[Collected data entries]
"""
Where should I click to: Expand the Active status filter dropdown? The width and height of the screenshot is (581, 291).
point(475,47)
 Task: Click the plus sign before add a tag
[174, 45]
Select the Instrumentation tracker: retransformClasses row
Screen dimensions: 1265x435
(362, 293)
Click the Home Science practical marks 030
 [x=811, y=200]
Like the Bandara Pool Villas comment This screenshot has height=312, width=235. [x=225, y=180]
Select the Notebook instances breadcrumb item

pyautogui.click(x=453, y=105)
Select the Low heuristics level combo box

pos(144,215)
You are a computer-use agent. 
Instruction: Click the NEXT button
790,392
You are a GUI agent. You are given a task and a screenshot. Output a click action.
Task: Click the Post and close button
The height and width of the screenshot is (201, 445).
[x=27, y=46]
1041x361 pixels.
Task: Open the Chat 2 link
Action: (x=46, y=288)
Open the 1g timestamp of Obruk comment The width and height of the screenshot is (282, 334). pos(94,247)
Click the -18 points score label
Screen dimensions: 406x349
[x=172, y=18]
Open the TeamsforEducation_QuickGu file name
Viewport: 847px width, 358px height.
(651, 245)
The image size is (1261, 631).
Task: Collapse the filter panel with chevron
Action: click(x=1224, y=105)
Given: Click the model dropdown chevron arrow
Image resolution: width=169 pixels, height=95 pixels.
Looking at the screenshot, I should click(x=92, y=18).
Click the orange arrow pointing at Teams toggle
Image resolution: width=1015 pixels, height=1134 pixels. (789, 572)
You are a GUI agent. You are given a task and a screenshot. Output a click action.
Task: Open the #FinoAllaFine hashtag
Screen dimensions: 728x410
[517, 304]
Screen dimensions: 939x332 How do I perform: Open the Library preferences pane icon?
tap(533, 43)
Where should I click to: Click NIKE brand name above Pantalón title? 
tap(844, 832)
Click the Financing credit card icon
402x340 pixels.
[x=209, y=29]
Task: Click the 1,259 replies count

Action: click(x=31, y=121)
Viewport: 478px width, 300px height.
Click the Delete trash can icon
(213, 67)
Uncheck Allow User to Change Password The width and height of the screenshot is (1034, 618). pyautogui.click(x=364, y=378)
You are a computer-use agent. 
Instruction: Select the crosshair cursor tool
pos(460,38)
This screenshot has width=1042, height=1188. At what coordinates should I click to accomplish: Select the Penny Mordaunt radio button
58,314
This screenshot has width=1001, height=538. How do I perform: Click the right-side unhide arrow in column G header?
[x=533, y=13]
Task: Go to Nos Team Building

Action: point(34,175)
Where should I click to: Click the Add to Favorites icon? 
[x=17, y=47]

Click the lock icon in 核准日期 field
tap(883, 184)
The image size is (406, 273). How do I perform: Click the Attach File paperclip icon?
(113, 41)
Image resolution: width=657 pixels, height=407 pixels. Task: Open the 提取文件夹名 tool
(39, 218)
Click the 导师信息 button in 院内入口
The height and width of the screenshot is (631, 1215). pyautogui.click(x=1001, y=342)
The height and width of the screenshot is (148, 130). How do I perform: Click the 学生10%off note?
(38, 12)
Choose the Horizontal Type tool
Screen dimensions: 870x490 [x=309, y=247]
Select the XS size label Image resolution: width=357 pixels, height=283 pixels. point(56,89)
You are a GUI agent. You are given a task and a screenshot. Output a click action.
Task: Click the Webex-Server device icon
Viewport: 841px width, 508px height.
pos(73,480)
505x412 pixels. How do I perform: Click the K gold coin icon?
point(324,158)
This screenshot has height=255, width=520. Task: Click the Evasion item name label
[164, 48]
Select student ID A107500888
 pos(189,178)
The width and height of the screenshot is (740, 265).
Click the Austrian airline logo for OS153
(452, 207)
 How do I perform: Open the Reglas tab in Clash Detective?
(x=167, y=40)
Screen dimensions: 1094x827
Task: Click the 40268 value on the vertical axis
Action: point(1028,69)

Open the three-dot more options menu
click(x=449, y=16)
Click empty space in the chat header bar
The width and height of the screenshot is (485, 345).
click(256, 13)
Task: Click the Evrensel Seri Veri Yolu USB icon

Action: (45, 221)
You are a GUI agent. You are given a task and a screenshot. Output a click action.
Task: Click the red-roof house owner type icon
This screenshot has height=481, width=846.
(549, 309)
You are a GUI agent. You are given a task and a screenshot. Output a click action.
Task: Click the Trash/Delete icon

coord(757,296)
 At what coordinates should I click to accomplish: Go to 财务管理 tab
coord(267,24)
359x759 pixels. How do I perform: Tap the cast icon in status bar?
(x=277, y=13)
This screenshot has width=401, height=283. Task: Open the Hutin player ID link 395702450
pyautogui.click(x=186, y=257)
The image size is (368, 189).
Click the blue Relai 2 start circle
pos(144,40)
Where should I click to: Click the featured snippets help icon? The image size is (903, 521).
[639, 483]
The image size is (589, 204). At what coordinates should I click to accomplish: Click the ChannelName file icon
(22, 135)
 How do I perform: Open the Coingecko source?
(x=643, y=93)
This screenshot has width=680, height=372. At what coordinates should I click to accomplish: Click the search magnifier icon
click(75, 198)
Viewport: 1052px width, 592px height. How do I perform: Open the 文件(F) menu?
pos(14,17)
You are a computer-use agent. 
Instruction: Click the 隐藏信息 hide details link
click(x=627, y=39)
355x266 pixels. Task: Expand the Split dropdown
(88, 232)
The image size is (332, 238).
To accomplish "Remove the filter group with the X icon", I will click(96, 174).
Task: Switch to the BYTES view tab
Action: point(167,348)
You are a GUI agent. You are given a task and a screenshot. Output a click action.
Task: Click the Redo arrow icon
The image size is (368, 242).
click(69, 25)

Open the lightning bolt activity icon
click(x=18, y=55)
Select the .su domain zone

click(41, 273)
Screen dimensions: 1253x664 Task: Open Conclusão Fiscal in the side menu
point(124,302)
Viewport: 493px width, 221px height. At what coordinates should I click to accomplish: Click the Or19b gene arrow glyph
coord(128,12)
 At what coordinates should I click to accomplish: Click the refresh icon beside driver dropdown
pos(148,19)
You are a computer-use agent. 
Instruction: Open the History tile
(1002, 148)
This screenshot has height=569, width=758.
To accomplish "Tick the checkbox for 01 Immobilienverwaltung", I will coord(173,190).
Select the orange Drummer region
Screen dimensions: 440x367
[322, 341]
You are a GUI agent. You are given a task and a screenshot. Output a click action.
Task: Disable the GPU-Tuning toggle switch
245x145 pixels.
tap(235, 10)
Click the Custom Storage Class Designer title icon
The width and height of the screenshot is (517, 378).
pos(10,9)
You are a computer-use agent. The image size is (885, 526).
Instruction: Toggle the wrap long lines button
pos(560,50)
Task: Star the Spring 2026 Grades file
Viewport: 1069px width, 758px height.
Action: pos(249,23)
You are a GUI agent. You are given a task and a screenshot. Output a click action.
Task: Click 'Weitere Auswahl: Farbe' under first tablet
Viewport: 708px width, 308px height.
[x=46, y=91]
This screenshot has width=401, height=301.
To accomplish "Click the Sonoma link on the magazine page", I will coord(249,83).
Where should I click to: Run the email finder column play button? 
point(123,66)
"""
ABOUT THIS EXERCISE —
Only the lines from the one containing "Viewport: 1069px width, 758px height." through the end of the records above belong in the output, each exactly as it stands, both ends included.

RESULT FOR THIS EXERCISE —
Viewport: 1069px width, 758px height.
Action: pos(249,23)
You are a GUI agent. You are given a task and a screenshot. Output a click action.
Task: Click 'Weitere Auswahl: Farbe' under first tablet
Viewport: 708px width, 308px height.
[x=46, y=91]
This screenshot has width=401, height=301.
To accomplish "Click the Sonoma link on the magazine page", I will coord(249,83).
Where should I click to: Run the email finder column play button? 
point(123,66)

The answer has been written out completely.